To promote flexible learning strategies, every now and then, one of two changes would happen. “One manipulation was to switch the mapping between the central and the side ports. The other was to change which of the side ports had a higher probability of giving reward”, Akam explains.
How was this experimental approach useful for disentangling the different cognitive schemes? “In principle, the task can be solved by either model-free or model-based learning; mice could simply learn the model-free prediction ‘top is good’, or they could learn a model of the task ‘top leads to left, left to reward ”, Akam says. “However, these different strategies would generate different patterns of choices. By looking at the subjects’ behaviour we were able to assess the contribution of either approach.”
When the team analysed the results – about 230,000 individual decisions – they learned that the mice were using both approaches in parallel. “This confirmed that the task was suitable for studying the neural basis of these mechanisms”, Costa says. “We then moved on to the next step – investigating the neural basis of this behaviour.”
A neural map of model-based learning
The team focussed on a brain region called anterior cingulate cortex (ACC).“Previous studies established that ACC is involved in action selection and provided some evidence that it could be involved in model-based predictions,” Dr. Costa explained. “But no one had checked the activity of individual ACC neurons in a task designed to differentiate between these different types of learning”
Remarkably,the researchers discovered that the activity of the neurons created a map that represented various aspects of the behaviour of the mice. “By looking at the pattern of activity across the population we could decode very accurately where in the trial the subject was.

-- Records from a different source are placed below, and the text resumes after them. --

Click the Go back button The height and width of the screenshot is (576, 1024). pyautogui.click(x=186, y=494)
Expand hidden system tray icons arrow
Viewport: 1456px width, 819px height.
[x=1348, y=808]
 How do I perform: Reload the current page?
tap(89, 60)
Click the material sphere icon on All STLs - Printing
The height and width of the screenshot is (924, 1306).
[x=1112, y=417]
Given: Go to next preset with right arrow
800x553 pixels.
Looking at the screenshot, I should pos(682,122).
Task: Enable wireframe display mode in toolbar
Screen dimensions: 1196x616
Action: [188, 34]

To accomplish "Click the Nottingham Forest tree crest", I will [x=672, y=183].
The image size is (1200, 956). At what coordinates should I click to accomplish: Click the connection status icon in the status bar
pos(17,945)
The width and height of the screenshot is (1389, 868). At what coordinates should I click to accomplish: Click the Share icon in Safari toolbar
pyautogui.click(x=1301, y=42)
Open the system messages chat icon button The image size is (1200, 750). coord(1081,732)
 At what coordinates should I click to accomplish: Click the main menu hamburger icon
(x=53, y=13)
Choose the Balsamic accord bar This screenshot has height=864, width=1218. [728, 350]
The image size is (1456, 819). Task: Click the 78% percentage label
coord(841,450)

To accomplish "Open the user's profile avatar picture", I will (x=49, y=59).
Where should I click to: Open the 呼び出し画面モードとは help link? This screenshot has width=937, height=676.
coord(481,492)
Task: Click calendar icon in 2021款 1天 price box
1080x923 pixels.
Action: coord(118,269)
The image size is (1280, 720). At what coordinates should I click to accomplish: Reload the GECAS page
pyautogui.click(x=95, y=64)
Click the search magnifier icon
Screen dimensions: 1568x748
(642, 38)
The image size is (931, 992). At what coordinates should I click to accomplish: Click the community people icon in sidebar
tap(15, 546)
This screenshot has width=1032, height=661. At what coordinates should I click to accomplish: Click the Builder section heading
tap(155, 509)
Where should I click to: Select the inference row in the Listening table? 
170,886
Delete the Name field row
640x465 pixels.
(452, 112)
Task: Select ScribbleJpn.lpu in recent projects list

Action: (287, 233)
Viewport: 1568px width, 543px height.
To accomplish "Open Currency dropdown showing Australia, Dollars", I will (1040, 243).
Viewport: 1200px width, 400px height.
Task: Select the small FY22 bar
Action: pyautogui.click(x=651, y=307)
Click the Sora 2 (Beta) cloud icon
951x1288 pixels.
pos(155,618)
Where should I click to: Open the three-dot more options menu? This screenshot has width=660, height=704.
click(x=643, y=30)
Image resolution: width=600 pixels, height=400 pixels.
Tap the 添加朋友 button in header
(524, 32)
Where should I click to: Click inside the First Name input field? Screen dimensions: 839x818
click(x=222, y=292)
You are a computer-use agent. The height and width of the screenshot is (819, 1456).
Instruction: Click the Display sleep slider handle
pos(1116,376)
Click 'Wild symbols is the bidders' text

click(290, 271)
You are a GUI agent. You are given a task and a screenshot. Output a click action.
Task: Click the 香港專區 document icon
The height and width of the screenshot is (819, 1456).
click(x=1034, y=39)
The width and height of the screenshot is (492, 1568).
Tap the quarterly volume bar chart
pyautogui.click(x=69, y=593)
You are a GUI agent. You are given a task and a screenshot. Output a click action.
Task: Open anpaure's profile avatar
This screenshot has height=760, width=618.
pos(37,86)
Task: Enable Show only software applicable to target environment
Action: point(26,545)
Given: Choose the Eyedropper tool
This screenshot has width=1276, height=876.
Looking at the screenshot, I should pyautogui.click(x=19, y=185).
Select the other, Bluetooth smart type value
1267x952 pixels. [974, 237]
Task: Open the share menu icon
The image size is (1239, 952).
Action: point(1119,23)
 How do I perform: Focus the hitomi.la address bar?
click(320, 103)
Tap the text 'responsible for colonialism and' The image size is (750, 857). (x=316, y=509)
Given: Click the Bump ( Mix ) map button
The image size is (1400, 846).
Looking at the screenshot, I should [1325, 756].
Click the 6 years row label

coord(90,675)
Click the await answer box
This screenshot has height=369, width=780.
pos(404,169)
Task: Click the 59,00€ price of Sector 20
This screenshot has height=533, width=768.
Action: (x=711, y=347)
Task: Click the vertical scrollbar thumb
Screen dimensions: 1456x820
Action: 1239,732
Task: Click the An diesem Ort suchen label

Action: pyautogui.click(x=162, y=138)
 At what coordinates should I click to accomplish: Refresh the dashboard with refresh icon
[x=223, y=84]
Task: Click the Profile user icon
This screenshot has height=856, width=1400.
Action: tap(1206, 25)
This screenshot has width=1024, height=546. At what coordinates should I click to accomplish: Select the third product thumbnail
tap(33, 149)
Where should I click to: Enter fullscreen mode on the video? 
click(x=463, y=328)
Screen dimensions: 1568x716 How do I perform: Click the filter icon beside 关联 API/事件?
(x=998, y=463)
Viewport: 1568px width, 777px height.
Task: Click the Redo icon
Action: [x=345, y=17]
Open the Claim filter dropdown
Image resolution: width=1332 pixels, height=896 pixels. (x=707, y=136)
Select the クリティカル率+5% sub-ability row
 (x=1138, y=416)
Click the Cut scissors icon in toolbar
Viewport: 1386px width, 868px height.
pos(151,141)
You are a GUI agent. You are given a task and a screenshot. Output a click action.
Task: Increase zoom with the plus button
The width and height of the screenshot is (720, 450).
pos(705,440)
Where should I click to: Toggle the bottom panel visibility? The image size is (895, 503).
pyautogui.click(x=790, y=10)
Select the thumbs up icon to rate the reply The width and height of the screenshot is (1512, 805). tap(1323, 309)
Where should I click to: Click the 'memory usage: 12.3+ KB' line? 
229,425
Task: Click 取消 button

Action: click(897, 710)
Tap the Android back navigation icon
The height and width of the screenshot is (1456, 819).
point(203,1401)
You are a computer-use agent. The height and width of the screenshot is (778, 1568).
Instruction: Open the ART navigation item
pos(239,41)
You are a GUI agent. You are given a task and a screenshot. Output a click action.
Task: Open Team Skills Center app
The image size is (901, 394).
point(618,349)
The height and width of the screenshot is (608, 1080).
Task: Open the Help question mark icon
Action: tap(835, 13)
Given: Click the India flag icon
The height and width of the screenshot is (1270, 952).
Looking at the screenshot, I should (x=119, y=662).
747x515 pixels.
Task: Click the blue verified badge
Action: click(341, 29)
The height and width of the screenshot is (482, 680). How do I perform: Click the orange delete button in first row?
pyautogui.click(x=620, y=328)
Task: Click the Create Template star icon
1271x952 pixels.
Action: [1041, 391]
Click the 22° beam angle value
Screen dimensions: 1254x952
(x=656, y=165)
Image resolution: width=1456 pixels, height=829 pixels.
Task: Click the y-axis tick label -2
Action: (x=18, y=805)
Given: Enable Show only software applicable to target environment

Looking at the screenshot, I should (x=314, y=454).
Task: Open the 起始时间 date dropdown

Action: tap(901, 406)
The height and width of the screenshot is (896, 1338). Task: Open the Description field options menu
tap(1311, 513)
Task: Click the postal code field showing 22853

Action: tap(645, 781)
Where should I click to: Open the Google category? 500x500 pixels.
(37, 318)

For instance, if it was about to choose the bottom port, or was moving from the top to the right port, or receiving a reward on the left”, Akam recounts.
In addition to representing the animal’s current location in the task, ACC neurons also encoded which state was likely to come next. “This provided direct evidence that ACC is involved in making model-based predictions of the specific consequences of actions, not just whether they are good or bad”, says Costa.
Moreover, ACC neurons also represented whether the outcome of actions was expected or surprising, potentially providing a mechanism for updating predictions when they turn out to be wrong.
Finally, to test whether the ACC was needed for model-based decision-making, the team silenced ACC neurons in individual trials while the animals were deciding what option to choose. As a result, “mice failed to correctly update their strategy, suggesting that silencing ACC prevents the animals from using model-based predictions. Consistent with this interpretation, ACC silencing had a stronger effect on subjects who relied more on a model-based strategy”, Akam explains.
“These results were very exciting,” Costa points out. “These data identify the anterior cingulate cortex as a key brain region in model-based decision-making, more specifically in predicting what will happen in the world if we choose to do a particular action versus another.”
According to the authors, a big challenge in contemporary neuroscience is understanding how the brain controls complex behaviours like planning and sequential decision making. “Our study is one of the first to demonstrate that it is possible to study these aspects of decision-making in mice”, says Akam.
“These results will allow us and others to use the powerful tools for monitoring and manipulating brain activity available in this species to build mechanistic understanding of flexible decision making”, he concludes.